## WORK TO COMPLETE
Please set down, unchanged, each line from the one with "You are a computer-use" to the final line of the data below, both included. Drop the pictures.
--- EXERCISE DATA Enclosed Below ---
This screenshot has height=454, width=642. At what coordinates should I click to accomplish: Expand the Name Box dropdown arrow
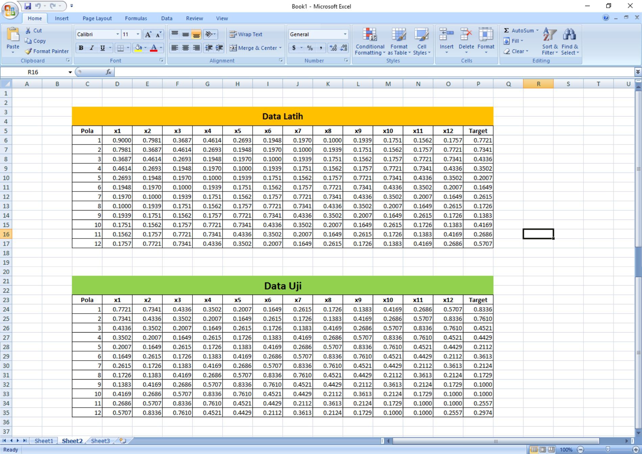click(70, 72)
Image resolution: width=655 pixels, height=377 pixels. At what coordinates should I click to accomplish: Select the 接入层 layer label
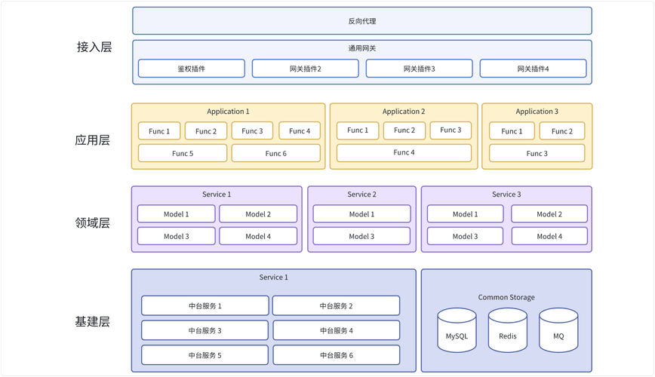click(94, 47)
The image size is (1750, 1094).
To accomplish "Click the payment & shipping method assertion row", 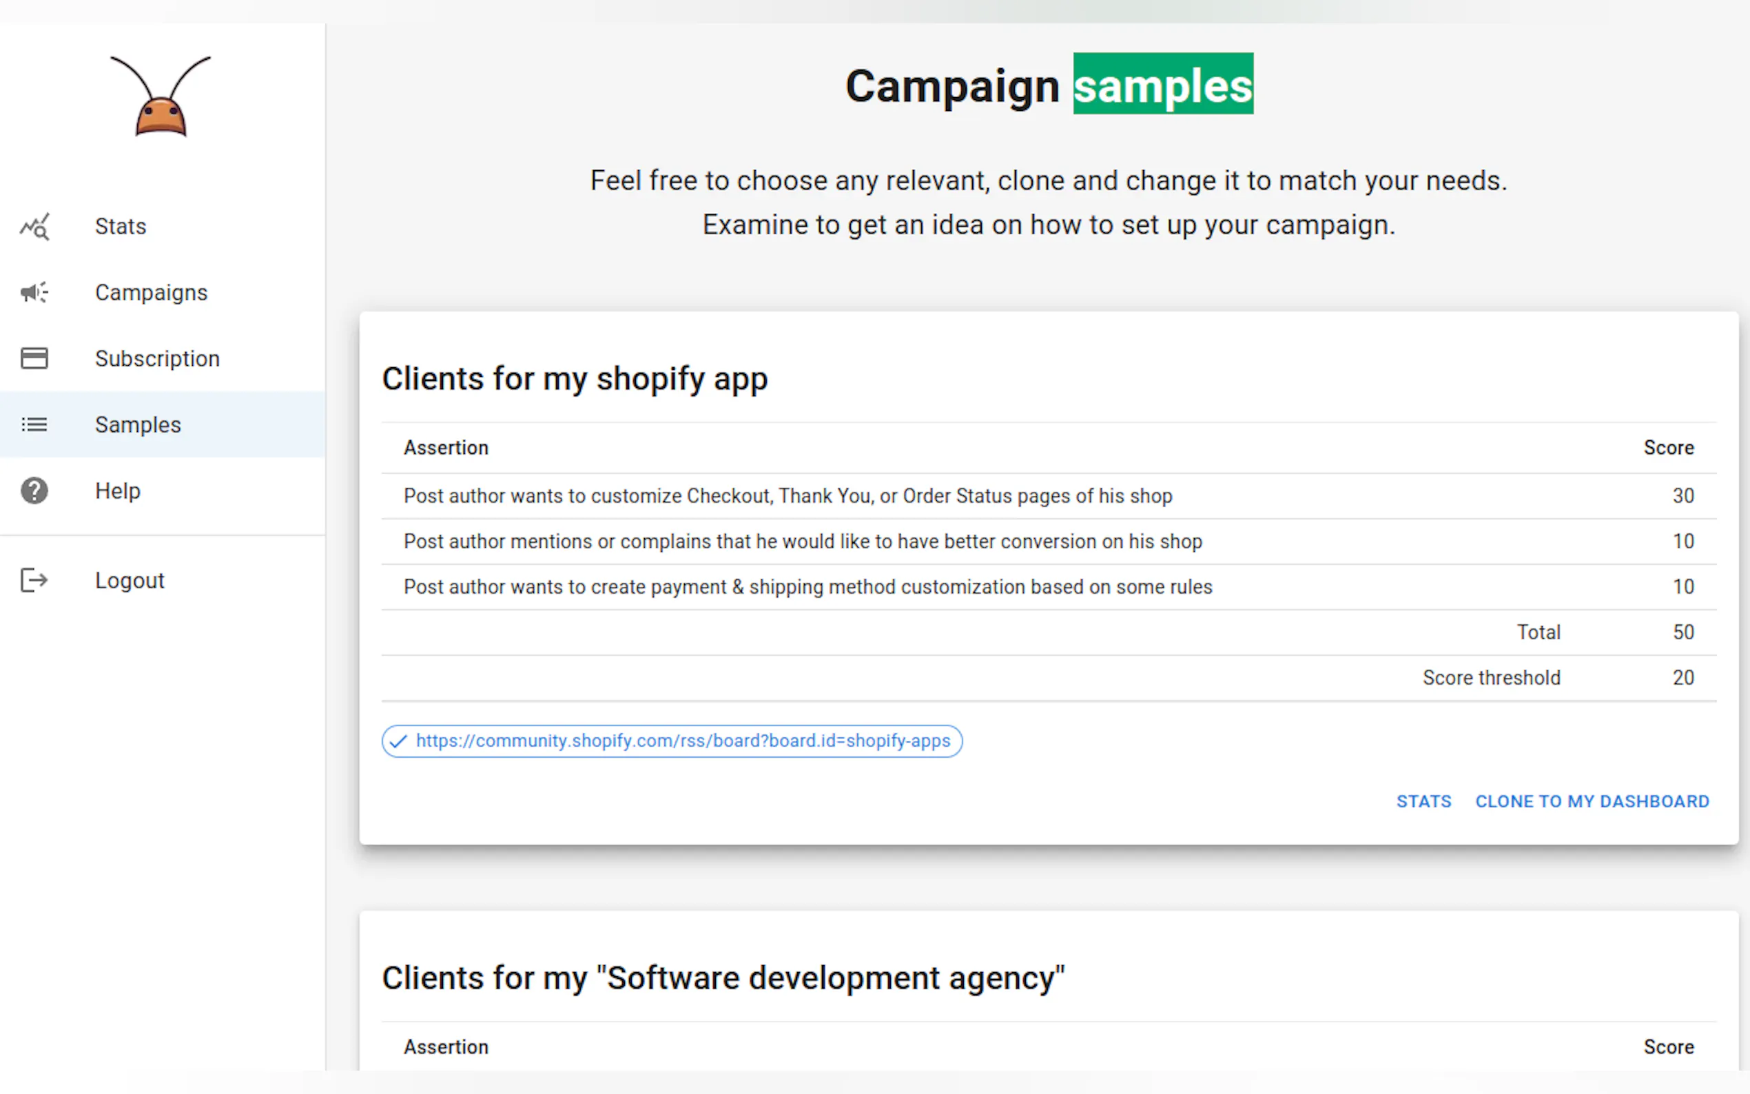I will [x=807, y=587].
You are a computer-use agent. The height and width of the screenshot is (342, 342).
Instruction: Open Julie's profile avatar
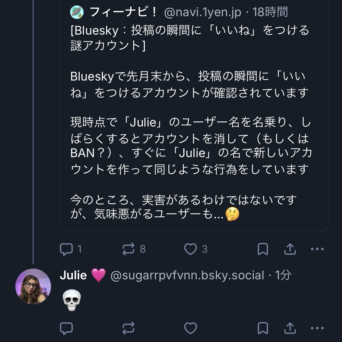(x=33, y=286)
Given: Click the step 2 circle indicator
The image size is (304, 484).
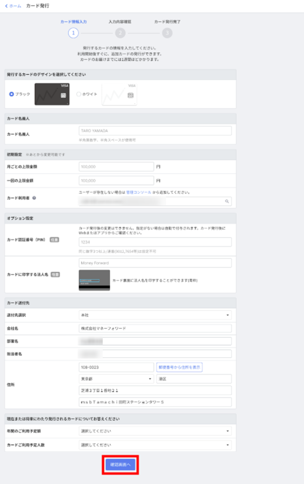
--- End of Enclosed EXERCISE DATA ---
## TASK ANSWER
You are a computer-use agent. The height and width of the screenshot is (342, 342).
Instruction: Open Julie's profile avatar
(x=33, y=286)
Given: Click the step 2 circle indicator
The image size is (304, 484).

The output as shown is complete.